Con riferimento alla materia tributaria, in particolare, tale efficacia espansiva del “giudicato esterno“, riguardante anche i rapporti di durata, non trova ostacolo nel principio dell’autonomia dei periodi d’imposta, in quanto l’indifferenza della fattispecie costitutiva dell’obbligazione relativa a un determinato periodo rispetto ai fatti che si siano verificati al di fuori dello stesso, si giustifica soltanto in relazione ai fatti non aventi caratteristica di durata e comunque variabili da periodo a periodo e non anche rispetto agli elementi costitutivi della fattispecie che, estendendosi a una pluralità di periodi d’imposta, assumono carattere tendenzialmente permanente. Secondo la Cassazione il riconoscimento della capacità espansiva del giudicato “appare coerente non solo con l’oggetto del giudizio tributario, ma anche con la considerazione unitaria del tributo dettata dalla sua stessa ciclicità, la quale impone di valorizzare l’efficacia regolamentare del giudicato tributario quale norma agendi”.

Si deve precisare che il principio della rilevanza del giudicato esterno nel giudizio tributario era già stato enunciato dalle Sezioni Unite della Corte di Cassazione nella sentenza n. 13916/2006, secondo cui, in tema di autorità di giudicato, allorquando due giudizi tra le stesse parti abbiano ad oggetto un medesimo negozio o rapporto giuridico e uno di essi sia stato definito con sentenza passata in giudicato, l’accertamento compiuto in merito ad una situazione giuridica o la risoluzione di una questione di fatto o di diritto incidente su un punto decisivo comune ad entrambe le cause o costituente indispensabile premessa logica della statuizione contenuta nella sentenza passata in giudicato, preclude l’esame del punto accertato e risolto, anche nel caso in cui il successivo giudizio abbia finalità diverse da quelle che costituiscono lo scopo ed il “petitum” del primo.

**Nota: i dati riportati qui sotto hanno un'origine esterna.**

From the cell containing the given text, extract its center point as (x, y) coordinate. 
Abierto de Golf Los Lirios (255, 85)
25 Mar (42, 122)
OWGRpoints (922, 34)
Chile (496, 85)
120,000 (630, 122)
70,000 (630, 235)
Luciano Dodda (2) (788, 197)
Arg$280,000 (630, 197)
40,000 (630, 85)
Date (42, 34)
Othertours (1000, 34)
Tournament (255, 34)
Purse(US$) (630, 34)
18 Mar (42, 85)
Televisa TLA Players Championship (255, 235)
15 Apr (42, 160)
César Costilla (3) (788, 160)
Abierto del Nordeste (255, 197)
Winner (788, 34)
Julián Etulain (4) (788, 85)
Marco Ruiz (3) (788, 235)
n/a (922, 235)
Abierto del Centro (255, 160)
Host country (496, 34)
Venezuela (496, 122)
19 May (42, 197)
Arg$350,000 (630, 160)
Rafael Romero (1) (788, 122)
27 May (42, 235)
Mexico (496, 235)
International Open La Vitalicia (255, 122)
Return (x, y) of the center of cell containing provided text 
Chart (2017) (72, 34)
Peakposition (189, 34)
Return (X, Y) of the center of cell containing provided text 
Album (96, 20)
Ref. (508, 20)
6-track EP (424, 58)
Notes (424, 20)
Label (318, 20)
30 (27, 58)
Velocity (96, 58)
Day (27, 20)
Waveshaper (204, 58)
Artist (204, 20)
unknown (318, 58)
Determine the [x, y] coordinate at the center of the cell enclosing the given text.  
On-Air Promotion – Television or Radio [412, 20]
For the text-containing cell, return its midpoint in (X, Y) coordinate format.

Peraltro, in senso conforme la Cassazione si era già espressa nella sentenza della Sezione Tributaria, n. 802/2011, la quale aveva precisato che il presupposto dell’identità del rapporto giuridico oggetto dei distinti giudizi sussiste in materia tributaria quando oggetto dei due giudizi sia la medesima imposta ed identici siano i fatti su cui si basano le contestazioni fiscali anche se per periodi d’imposta differenti.      

La Corte di cassazione ha, inoltre, affermato che la produzione nel corso del giudizio di cassazione della sentenza passata in giudicato, effettuata con la memoria ex art.378 c.p.c., è del tutto rituale e legittima, in considerazione della rilevabilità d’ufficio del “giudicato esterno”, nell’ipotesi in cui lo stesso si sia formato successivamente alla pronuncia della sentenza oggetto di impugnazione con ricorso per cassazione. Il giudicato esterno è, infatti, un elemento che non può essere incluso nel fatto e che, pur non identificandosi con gli elementi normativi astratti, è ad essi assimilabile dal momento che rappresenta la regola del caso concreto. Da ciò consegue che il suo accertamento, in quanto finalizzato ad evitare la formazione di giudicati contrastanti, corrisponde ad un preciso interesse pubblico, garantendo la stabilità della decisione e l’attuazione dei principi costituzionali del “giusto processo” e della sua “ragionevole durata”. Pertanto, la produzione della sentenza passata in giudicato nel giudizio di cassazione non trova ostacolo nel divieto posto dall’art. 372 c.p.c., che riferendosi unicamente ai documenti che avrebbero potuto essere prodotti nel giudizio di merito, non si estende a quelli attestanti la successiva formazione del giudicato.